In [1665]: symb2freq                                                                                                                                                                                       
Out[1665]: {'++--': 4, '-+-+-': 2, '--': 1, '+-++++++': 1, '----++-+--': 1, '--+-': 1}
1
How do you expect to know if you've obtained the "right" partitioning of the string into symbols, and how do you expect to convey this partitioning to a reader that has to decode the message? Are you sure this is valuable compression? - RoyM
It seems that it's much better than fixed length codes, since the bin is smaller. I'm not sure about how i'll know that i've obtained the right partitioning, but i can say that manually making the codes seemed to maximize the compression of the number. I tried using a longest string match to shortest to build the code table, but the resulting binary was bigger than the manual fit. This table seemed to maximize the compression, so i think it's the smallest symbol table to binary representation fit for compression of the number, using Huffman. - oppressionslayer
Yes, it is better. But your selection-process is unclear, and therefore your problem is lacking in its description. - RoyM
If you can group characters into symbols arbitrarily, then the optimal solution would be to have a single symbol (the entire string), resulting in 1 bit of compressed Huffman data. To make any meaningful comparison of grouping strategies, you'd have to specify how you convey the grouping to the receiver. - jasonharper
Why not start with some proven open-source code that already does this and modify it to suit your needs? Wikipedia mentions the PKZIP algorithm, but I'd be surprised if there weren't a lot of other well-known compression algorithms that use Huffman codes. - bitinerant

1 Answers

1
votes

Although I am not certain about the soundness of the question, here is how you can bruteforce all possible codebooks:

#!/usr/bin/env python3

import huffman


def find_best_codebook(string, max_symbol_length, max_partitions):
    min_entropy = len(string)
    best_i = None
    best_weights = None
    best_codebook = None
    for i, tokens in enumerate(gen_partitions(string, max_partitions=max_partitions)):
        if any(len(t) > max_symbol_length for t in tokens):
            continue
        symbol_weights = compute_weights(tokens)
        codebook = huffman.codebook(symbol_weights.items())
        entropy = compute_entropy(symbol_weights, codebook)
        print(f'i={i} X={symbol_weights} H(X)={entropy}')

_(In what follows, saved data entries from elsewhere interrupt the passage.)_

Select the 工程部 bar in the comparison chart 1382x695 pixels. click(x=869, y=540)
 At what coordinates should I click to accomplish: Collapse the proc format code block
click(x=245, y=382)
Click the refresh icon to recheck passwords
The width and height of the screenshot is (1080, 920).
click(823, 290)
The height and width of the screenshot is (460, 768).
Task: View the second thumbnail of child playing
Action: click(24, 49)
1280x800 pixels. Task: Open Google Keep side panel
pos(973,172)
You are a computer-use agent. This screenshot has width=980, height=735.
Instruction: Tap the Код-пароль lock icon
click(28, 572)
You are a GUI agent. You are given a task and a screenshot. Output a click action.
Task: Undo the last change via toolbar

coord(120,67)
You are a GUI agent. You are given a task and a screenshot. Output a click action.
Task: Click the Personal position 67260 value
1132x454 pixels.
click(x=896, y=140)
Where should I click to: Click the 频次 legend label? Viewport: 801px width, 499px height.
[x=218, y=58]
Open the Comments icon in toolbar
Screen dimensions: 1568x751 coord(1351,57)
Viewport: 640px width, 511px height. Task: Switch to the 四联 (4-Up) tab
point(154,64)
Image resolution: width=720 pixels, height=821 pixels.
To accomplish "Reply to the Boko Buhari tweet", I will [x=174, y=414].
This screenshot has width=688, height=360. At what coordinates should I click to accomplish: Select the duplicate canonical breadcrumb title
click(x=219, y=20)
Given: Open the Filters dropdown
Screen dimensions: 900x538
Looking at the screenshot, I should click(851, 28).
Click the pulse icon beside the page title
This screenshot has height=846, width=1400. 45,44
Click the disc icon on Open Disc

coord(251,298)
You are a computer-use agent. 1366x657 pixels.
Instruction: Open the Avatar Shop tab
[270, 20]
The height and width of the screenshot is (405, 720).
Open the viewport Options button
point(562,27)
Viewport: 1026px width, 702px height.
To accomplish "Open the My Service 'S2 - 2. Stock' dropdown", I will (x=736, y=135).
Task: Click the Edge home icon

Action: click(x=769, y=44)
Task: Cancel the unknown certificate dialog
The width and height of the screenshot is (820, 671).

        if entropy < min_entropy:
            best_i = i
            best_weights = symbol_weights
            best_codebook = codebook
            min_entropy = entropy

    print(f'best i={best_i} X={best_weights} H(X)={min_entropy}')
    print('best codebook:', best_codebook)
    return best_codebook, min_entropy


def gen_partitions(string, max_partitions=None):
    if max_partitions is None:
        max_partitions = len(string)

    if max_partitions <= 0:
        yield [string]
        return

    for index in range(len(string) + 1):
        for rest in gen_partitions(string[index:], max_partitions - 1):
            yield [string[:index]] + rest


def compute_weights(tokens):
    freqs = {}
    for token in tokens:
        if not token:
            continue
        freqs[token] = freqs.get(token, 0) + 1
    return freqs


def compute_entropy(symbol_weights, codebook):
    return sum(len(code) * symbol_weights[symbol] for symbol, code in codebook.items())


if __name__ == '__main__':
    string = '++----++--++--+-++++++-+-+-----++-+---+-+---+-++--'
    max_symbol_length = 11
    max_partitions = len(string) - max_symbol_length
    find_best_codebook(string, max_symbol_length, max_partitions)

Note that partitioning a string of length N into all possible partitions is exponential in the string length (N split points, two decisions at each: split and no split, hence O(2^N)).

Also, given the way the question is formed, you should be able to get the best compression by simply partitioning the input into consecutive chunks of maximum codeword length. For example, using a maximum symbol length of 11 as stated in the question, you can do {'++----', '++--++--+-+', '+++++-+-+--', '---++-+---+', '-+---+-++--'} to get 5 symbols (at most 3-bit codewords) and a compressed text of at most 15 bits.